Tasks for this exercise ::
1 - List every plant named in the text below on the college grounds as part of the plantings from the 2006 redesign of the court's edge.
2 - Using the text below on the college grounds, answer each question briefly:
(a) Who designed Memorial Court?
(b) In what year was the final refurbishment of the Castle Court grounds completed?
(c) In what year was the Dawn Redwood planted?
3 - Reproduce the passage of the text below on the college grounds from "Set in the shadow" to "the Fellows’ Garden.".

Memorial Court was built during the 1920s to a design of Giles Gilbert Scott and dedicated in 1926. Much later in the century  the Forbes-Mellon library, intended principally for undergraduate use, was constructed in the large and open court of Memorial Court.
Two large Pine trees dominate the lawns either side and in 2006 the planting around the edge of the court underwent a much needed redesign. The tired mixed shrub strips were updated and extended by the Head Gardener at the time, Steve Elstub, and his team. The plantings include an array of Cistus’, Miscanthus, Agapanthus, Sedums and Chamaerops humilis ‘Vulcano’.
In 2014 Ashby Court saw improvements culminating in “walk-through”, pollinator friendly planting bays with seating. Three different species of Birch and two Acer griseum give structure and dappled shade in the summer months. The Forbes-Mellon library opens out onto the central lawn, which is much used by the students for relaxing, studies and May Ball preparations.
Set in the shadow of Castle Mound, Castle Court is situated between Castle Street and Chesterton Lane. There have been many add-ons and alterations through the years with the final refurbishment of the grounds completed in 2012. A terrace with Mediterranean planting bays and umbrella crab apples, (Malus ‘Evereste’), a “prairie” style embankment that sweeps around Ethelreda House are among the many improvements made to the hard landscaping, to improve appearance and access.
There are a number of fine specimen trees in the College grounds. Among these are two species of deciduous conifer in the Fellows’ Garden.
The riverside swamp cypress (Taxodium distichum) long predates Willmer’s plan. On a bright day in Michaelmas term, admire its red autumn foliage against a blue sky.
Near the centre of the garden stands the Dawn Redwood (Metasequoia glyptostroboides). A gift to the College, the tree was planted here in 1948. It was grown from seed collected on an expedition to China, where the tree had been discovered only a few years earlier. It had previously only been known through fossil evidence, and was thought to be have been extinct for the last 5 million years. Two other ‘related’ Dawn Redwoods, originating from the same plant collecting expedition, can be found in Cambridge – in the University’s Botanic Garden and in Emmanuel College. Current data suggests that Clare’s Dawn Redwood is the second tallest in the country.

Supplied data ::
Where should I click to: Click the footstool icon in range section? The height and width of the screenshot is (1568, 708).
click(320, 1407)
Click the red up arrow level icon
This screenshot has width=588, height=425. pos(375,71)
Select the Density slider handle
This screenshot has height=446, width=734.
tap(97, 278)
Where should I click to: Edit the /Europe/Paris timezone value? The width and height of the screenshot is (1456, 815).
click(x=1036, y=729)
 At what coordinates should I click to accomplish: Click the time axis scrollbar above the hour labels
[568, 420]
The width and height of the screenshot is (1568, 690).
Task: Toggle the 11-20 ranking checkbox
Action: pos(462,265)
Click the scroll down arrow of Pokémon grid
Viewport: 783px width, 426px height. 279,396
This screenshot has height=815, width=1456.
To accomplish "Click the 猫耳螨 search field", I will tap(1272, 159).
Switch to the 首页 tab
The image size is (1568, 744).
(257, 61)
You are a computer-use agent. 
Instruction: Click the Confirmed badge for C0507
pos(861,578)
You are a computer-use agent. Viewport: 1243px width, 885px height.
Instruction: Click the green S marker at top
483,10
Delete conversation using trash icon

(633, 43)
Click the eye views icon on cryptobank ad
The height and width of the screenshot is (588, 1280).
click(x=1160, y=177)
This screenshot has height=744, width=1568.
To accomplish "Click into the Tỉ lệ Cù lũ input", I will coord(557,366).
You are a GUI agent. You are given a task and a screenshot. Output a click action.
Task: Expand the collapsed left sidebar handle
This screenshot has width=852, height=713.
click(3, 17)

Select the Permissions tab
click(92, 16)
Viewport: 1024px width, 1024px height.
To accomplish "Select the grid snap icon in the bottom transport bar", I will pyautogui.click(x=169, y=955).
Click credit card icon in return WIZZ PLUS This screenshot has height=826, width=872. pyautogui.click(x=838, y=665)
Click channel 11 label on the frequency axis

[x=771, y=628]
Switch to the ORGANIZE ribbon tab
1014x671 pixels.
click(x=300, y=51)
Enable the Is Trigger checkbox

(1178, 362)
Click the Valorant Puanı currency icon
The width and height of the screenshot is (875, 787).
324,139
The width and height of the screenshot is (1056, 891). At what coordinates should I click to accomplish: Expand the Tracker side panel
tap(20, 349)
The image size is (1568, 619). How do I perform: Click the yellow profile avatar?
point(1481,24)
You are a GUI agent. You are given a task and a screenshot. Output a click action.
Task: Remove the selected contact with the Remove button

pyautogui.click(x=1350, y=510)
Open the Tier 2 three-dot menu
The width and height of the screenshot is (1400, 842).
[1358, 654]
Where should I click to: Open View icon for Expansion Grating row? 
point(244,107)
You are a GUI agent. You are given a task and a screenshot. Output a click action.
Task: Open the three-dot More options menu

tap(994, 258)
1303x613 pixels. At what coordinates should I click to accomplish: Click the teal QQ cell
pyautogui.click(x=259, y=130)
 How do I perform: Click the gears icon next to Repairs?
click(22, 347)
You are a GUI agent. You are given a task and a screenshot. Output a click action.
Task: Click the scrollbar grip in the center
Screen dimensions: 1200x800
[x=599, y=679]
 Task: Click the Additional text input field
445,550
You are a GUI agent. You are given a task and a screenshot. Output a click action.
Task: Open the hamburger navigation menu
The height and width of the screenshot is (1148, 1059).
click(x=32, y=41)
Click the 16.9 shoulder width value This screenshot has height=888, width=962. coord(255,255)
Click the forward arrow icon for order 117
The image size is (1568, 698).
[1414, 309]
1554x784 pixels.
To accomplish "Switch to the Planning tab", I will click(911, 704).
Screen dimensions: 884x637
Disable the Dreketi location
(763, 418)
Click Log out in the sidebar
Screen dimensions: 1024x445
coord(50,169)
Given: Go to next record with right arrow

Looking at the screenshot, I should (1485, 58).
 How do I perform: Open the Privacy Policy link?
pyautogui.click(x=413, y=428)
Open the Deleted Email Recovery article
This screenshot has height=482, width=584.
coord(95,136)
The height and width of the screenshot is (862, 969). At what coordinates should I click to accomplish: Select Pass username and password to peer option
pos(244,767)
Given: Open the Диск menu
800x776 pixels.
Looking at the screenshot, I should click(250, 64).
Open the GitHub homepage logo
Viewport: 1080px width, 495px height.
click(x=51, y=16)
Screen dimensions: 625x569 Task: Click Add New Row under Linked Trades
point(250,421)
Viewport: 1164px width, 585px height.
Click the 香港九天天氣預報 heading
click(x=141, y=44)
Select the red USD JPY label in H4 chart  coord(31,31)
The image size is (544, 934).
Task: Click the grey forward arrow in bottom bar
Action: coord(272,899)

Your responses ::
1 - Cistus, Miscanthus, Agapanthus, Sedums, Chamaerops humilis ‘Vulcano’

2 -
(a) Giles Gilbert Scott
(b) 2012
(c) 1948

3 -
Set in the shadow of Castle Mound, Castle Court is situated between Castle Street and Chesterton Lane. There have been many add-ons and alterations through the years with the final refurbishment of the grounds completed in 2012. A terrace with Mediterranean planting bays and umbrella crab apples, (Malus ‘Evereste’), a “prairie” style embankment that sweeps around Ethelreda House are among the many improvements made to the hard landscaping, to improve appearance and access.
There are a number of fine specimen trees in the College grounds. Among these are two species of deciduous conifer in the Fellows’ Garden.